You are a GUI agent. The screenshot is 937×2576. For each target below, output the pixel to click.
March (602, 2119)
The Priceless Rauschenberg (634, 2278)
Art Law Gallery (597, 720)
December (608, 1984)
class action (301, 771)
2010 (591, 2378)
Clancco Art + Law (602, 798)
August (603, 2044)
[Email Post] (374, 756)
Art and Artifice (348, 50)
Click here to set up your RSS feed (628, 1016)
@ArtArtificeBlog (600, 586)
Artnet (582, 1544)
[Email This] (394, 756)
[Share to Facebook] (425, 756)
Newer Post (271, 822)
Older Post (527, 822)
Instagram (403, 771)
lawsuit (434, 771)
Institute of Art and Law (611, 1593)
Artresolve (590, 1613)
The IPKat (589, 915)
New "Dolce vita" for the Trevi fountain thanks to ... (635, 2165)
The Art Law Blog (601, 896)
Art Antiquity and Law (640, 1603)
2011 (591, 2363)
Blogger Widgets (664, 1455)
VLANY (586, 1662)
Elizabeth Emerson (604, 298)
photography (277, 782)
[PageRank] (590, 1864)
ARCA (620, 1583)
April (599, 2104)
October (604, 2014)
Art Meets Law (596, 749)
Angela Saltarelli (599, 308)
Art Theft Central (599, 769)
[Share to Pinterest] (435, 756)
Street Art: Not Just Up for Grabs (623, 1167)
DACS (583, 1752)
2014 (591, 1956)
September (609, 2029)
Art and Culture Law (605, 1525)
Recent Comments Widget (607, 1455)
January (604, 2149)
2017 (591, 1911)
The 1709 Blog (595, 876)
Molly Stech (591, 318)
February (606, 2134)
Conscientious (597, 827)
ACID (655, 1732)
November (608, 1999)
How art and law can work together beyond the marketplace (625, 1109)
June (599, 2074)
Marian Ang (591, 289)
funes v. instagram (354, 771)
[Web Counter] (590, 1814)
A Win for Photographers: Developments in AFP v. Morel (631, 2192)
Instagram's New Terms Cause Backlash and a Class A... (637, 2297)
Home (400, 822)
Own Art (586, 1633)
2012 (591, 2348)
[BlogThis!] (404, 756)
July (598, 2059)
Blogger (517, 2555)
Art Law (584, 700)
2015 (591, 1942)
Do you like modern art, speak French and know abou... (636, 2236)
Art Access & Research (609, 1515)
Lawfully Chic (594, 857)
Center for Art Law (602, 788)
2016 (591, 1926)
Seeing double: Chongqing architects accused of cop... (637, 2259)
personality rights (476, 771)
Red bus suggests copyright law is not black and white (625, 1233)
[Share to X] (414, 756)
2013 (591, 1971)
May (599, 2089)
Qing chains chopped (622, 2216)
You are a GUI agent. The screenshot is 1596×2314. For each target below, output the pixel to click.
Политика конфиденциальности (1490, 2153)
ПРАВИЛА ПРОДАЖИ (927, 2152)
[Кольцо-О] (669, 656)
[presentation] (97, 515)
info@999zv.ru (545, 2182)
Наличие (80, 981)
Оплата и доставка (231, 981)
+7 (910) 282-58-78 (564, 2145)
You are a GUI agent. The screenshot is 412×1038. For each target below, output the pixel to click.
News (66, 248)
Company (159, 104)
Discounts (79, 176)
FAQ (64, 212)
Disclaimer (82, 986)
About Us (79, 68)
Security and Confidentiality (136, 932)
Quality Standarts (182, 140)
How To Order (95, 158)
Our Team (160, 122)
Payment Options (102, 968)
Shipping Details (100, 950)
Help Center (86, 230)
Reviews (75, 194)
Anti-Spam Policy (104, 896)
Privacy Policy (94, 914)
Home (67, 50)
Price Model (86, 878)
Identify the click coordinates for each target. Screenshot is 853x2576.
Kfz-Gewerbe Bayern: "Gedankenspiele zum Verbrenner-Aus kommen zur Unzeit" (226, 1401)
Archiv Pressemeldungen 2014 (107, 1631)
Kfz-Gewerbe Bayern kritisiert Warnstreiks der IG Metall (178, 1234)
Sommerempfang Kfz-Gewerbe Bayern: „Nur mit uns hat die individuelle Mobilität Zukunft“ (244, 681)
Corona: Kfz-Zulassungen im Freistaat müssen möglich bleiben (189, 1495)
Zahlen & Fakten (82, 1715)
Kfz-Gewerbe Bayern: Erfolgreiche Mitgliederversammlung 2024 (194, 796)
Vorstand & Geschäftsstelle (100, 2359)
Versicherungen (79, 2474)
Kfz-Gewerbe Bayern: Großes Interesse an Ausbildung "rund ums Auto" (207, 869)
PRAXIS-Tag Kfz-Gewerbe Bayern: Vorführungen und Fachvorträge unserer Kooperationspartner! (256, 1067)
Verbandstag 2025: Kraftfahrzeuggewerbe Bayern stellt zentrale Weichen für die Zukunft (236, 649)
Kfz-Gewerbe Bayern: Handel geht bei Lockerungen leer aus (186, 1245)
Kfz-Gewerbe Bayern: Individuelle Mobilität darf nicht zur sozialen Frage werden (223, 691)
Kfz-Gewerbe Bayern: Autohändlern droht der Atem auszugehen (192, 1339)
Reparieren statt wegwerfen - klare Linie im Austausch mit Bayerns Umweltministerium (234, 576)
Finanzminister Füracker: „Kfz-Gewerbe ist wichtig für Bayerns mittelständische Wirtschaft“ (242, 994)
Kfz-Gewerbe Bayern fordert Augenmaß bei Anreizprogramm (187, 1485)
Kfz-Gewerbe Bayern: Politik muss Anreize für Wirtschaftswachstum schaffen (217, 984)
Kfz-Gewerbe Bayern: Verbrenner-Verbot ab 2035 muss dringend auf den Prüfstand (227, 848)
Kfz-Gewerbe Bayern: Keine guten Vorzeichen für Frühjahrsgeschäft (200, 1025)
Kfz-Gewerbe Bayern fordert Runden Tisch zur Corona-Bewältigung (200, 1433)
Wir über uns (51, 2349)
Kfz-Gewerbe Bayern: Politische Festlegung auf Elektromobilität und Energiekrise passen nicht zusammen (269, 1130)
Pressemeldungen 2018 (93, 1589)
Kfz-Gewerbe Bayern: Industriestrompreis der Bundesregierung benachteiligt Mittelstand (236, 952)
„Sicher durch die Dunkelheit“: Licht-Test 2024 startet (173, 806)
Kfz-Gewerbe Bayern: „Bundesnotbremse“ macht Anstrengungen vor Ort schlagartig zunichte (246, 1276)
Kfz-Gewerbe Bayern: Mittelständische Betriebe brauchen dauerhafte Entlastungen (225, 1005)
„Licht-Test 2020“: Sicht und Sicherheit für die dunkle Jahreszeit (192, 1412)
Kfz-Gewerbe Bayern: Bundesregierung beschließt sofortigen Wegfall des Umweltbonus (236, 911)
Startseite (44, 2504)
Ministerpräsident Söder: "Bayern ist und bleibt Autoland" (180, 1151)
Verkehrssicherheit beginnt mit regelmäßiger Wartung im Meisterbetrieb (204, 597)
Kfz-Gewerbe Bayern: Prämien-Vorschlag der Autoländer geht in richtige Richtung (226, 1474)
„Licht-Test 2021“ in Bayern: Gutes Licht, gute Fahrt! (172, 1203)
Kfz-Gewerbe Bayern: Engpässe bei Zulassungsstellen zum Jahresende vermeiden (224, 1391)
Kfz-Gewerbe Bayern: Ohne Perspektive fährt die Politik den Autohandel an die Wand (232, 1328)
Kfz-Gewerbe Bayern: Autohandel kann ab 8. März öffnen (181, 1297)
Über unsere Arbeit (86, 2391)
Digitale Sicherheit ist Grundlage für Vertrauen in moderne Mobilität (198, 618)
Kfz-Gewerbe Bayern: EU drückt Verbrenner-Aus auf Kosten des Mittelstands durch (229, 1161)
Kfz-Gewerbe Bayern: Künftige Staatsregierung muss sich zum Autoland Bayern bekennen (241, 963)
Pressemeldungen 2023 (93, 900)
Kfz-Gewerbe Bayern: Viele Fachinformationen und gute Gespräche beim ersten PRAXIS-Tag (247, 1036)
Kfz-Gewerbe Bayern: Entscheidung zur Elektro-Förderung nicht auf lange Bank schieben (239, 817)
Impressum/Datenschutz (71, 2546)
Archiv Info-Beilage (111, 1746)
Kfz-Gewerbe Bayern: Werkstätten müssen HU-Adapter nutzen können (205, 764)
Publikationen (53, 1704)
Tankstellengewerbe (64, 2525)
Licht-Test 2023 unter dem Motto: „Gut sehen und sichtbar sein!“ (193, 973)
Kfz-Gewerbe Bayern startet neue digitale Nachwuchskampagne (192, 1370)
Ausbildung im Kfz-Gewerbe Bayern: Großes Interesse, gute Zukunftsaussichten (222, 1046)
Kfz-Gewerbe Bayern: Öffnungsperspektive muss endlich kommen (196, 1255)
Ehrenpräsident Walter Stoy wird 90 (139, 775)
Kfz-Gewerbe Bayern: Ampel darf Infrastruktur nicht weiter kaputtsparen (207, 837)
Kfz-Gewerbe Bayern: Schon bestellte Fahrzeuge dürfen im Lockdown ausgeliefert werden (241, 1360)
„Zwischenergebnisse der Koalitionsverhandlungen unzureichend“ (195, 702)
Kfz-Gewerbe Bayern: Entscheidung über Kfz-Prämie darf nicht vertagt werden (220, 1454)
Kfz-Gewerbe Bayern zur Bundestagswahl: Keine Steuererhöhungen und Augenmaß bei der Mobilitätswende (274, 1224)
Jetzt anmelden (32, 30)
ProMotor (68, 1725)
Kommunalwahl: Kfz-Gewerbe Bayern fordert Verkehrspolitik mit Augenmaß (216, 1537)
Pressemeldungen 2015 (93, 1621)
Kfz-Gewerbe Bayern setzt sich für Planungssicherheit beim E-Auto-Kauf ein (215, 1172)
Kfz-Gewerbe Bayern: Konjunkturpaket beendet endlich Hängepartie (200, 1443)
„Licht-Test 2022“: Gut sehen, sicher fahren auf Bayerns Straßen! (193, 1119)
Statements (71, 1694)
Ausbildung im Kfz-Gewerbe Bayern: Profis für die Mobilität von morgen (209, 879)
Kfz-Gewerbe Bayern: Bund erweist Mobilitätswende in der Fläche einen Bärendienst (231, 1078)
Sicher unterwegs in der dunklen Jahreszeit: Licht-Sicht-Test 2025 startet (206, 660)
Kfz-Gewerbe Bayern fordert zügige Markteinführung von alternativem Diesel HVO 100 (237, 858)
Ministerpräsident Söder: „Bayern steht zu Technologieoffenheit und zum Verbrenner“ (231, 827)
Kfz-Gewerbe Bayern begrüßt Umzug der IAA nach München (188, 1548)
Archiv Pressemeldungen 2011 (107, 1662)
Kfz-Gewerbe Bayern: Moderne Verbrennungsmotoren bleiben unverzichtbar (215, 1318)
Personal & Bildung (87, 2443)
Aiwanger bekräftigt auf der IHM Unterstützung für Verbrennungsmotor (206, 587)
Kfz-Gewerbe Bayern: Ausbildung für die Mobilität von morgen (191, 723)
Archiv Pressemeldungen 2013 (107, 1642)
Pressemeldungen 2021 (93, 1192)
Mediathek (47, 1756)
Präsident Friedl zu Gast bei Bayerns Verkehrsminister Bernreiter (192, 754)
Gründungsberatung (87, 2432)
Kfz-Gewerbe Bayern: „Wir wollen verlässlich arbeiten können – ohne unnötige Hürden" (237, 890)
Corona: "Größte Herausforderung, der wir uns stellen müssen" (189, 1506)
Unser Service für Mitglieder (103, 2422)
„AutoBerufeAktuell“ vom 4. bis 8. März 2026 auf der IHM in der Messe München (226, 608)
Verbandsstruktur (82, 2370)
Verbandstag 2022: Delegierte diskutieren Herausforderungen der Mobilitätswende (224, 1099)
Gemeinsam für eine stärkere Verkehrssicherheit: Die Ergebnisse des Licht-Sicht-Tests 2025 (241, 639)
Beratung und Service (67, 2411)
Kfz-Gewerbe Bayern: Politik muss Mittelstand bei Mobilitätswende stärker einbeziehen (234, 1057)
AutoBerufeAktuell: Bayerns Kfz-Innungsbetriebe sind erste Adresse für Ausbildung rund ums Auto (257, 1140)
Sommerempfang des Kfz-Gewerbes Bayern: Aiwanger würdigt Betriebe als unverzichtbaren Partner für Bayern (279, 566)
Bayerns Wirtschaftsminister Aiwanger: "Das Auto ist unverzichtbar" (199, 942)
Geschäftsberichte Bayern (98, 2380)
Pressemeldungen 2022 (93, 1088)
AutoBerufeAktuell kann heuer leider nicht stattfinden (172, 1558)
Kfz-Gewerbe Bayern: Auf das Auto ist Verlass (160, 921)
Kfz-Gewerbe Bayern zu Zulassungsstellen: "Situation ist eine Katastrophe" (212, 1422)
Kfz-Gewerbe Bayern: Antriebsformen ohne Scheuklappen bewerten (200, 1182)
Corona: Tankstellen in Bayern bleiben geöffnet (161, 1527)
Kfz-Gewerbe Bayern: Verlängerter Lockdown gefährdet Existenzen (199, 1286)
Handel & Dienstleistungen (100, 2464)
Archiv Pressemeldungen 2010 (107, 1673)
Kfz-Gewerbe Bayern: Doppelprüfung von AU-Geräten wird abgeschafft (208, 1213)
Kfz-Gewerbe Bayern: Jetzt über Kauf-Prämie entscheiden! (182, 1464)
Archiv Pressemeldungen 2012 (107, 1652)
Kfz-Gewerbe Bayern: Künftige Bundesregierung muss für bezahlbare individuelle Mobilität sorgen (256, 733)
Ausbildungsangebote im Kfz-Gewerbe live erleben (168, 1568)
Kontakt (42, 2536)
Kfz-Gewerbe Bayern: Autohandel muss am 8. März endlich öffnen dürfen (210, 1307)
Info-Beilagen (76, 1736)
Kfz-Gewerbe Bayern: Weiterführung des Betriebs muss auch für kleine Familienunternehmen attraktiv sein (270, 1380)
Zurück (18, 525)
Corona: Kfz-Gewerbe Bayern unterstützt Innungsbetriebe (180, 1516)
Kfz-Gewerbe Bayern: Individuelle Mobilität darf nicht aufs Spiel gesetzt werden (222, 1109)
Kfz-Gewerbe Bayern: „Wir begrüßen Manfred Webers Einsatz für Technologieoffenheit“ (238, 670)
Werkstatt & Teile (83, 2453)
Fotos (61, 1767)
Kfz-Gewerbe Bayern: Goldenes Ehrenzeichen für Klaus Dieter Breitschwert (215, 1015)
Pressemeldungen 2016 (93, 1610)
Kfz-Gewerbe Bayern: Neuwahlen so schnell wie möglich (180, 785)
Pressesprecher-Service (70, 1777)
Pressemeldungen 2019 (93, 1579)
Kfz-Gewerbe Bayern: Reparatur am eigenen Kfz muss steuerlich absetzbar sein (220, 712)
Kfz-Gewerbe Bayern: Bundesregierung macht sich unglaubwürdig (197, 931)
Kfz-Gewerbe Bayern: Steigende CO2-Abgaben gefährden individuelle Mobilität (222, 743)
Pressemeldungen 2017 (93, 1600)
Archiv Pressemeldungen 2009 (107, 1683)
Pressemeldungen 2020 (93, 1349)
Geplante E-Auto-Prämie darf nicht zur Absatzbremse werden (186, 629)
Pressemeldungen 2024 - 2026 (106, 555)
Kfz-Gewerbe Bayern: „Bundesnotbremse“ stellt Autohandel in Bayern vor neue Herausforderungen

• Exercise directions:
Your answer should consist of the lines from the line with "2017 (591, 1911)" to the line with "Price Model (86, 878)" above, repeated exactly, both ends included.

• Your response:
2017 (591, 1911)
The 1709 Blog (595, 876)
Molly Stech (591, 318)
February (606, 2134)
Conscientious (597, 827)
ACID (655, 1732)
November (608, 1999)
How art and law can work together beyond the marketplace (625, 1109)
June (599, 2074)
Marian Ang (591, 289)
funes v. instagram (354, 771)
[Web Counter] (590, 1814)
A Win for Photographers: Developments in AFP v. Morel (631, 2192)
Instagram's New Terms Cause Backlash and a Class A... (637, 2297)
Home (400, 822)
Own Art (586, 1633)
2012 (591, 2348)
[BlogThis!] (404, 756)
July (598, 2059)
Blogger (517, 2555)
Art Law (584, 700)
2015 (591, 1942)
Do you like modern art, speak French and know abou... (636, 2236)
Art Access & Research (609, 1515)
Lawfully Chic (594, 857)
Center for Art Law (602, 788)
2016 (591, 1926)
Seeing double: Chongqing architects accused of cop... (637, 2259)
personality rights (476, 771)
Red bus suggests copyright law is not black and white (625, 1233)
[Share to X] (414, 756)
2013 (591, 1971)
May (599, 2089)
Qing chains chopped (622, 2216)
You are a GUI agent. The screenshot is 1596×2314. For each target below, output the pixel to click.
Политика конфиденциальности (1490, 2153)
ПРАВИЛА ПРОДАЖИ (927, 2152)
[Кольцо-О] (669, 656)
[presentation] (97, 515)
info@999zv.ru (545, 2182)
Наличие (80, 981)
Оплата и доставка (231, 981)
+7 (910) 282-58-78 (564, 2145)
You are a GUI agent. The screenshot is 412×1038. For each target below, output the pixel to click.
News (66, 248)
Company (159, 104)
Discounts (79, 176)
FAQ (64, 212)
Disclaimer (82, 986)
About Us (79, 68)
Security and Confidentiality (136, 932)
Quality Standarts (182, 140)
How To Order (95, 158)
Our Team (160, 122)
Payment Options (102, 968)
Shipping Details (100, 950)
Help Center (86, 230)
Reviews (75, 194)
Anti-Spam Policy (104, 896)
Privacy Policy (94, 914)
Home (67, 50)
Price Model (86, 878)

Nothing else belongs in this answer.